Sariputta or Kaccāna? A preliminary study of two early Buddhist philosophies of mind and meditation

Alexander Wynne


In a recent edition of this journal (Vol. 11, November 2016), Anālayo has argued against the theory of two early Buddhist paths to liberation, and called on those who disagree to ‘engage seriously with the criticism that has been voiced, rather than ignoring it’ (Anālayo 2016: 41). Although we disagree with Anālayo’s critique of the ‘two path’ thesis, a response to it will have to wait for another occasion. In the present article, we will instead approach the subject of doctrinal difference in early Buddhism from a different, and potentially transformative, perspective. We will argue that the discrepancy between calm and insight is of secondary importance. What preceded this ‘schism’ in thought and practice is far more important: the gradual obscuration, by a non-Buddhist intrusion into the early Saṅgha, of an original philosophy of mind and meditation. 

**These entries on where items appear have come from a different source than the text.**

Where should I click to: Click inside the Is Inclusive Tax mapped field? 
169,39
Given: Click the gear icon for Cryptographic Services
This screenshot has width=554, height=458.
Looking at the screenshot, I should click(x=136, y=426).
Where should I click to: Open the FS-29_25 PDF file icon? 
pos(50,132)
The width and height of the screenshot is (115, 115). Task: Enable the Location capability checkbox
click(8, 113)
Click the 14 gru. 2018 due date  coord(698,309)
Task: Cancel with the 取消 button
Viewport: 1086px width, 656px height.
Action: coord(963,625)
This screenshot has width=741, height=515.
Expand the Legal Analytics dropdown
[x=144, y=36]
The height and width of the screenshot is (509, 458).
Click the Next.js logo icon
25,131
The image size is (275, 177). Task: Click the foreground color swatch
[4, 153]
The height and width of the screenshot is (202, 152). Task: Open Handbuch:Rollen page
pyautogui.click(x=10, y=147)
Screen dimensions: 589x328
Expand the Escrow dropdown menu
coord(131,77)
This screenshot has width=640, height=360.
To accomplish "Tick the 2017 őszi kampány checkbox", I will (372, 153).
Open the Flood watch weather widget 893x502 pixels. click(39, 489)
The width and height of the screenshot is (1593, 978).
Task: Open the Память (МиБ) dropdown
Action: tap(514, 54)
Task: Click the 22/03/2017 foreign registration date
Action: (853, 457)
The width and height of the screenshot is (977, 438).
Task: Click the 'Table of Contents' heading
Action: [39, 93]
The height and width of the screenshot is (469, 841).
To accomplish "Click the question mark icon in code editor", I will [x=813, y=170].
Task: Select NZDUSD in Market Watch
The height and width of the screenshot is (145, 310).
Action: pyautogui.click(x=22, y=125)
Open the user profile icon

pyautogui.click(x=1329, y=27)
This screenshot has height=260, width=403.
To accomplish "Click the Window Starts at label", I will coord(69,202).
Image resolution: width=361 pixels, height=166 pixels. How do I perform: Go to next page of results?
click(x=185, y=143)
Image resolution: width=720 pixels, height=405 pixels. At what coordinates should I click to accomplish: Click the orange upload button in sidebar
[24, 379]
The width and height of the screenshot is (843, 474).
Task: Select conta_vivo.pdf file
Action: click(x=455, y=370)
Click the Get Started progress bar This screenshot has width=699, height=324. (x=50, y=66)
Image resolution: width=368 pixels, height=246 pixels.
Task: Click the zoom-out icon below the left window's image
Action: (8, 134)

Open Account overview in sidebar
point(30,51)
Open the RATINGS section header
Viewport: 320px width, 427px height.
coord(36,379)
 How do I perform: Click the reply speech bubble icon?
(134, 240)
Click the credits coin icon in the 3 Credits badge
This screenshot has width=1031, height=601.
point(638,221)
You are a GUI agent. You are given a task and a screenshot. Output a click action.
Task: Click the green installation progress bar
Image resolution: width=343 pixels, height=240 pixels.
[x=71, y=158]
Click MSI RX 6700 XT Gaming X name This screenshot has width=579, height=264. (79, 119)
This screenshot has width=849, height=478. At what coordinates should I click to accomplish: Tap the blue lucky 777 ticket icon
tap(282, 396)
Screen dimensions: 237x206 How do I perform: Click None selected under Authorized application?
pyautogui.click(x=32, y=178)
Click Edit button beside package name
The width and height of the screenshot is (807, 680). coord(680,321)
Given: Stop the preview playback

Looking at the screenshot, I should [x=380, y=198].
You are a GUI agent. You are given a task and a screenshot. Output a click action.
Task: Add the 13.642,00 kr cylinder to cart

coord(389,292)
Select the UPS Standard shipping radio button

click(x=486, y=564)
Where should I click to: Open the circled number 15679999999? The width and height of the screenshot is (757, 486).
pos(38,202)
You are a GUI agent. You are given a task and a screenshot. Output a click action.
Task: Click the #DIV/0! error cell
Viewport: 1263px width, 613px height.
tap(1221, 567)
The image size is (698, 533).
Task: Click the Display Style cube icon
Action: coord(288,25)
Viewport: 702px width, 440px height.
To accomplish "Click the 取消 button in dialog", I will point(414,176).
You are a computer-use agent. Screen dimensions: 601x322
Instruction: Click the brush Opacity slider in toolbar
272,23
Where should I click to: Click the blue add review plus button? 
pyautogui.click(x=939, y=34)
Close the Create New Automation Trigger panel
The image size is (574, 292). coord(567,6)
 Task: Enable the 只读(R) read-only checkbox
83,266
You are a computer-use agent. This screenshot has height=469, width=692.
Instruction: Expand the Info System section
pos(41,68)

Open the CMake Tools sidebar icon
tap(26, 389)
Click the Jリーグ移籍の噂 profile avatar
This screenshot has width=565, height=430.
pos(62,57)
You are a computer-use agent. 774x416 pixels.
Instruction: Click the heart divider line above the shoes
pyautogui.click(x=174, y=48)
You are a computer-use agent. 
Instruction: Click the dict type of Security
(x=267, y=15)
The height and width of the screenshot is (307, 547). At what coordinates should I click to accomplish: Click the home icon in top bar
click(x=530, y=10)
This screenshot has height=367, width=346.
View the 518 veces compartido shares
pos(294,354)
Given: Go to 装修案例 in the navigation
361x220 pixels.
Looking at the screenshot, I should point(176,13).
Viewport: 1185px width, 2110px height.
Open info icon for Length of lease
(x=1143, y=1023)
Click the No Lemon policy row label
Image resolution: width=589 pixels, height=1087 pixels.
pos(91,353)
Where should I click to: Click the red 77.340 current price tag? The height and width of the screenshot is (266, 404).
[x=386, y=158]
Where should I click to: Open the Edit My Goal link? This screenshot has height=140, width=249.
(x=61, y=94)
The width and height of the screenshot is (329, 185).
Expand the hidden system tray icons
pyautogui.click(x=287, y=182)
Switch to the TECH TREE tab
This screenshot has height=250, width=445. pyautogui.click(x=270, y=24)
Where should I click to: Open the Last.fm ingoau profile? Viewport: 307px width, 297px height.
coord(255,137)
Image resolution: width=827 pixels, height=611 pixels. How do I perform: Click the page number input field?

With regard to canonical discourses of early Buddhism, our position is thus that the situation is far more complicated than has hitherto been realised. There is certainly a real and important distinction between calm and insight; but we will argue that all calm-insight soteriologies are philosophically similar, since they are based on the same model of mind, derived from the early Upaniṣads, which was not found in the earliest phase of Buddhist activity. This leads us to conclude that the apparent ubiquity of calm and insight in early Buddhist discourses is an illusion; it is an impression created by a very small number of teachings repeated again and again in the canonical Suttas (both in Pali and in parallel collections).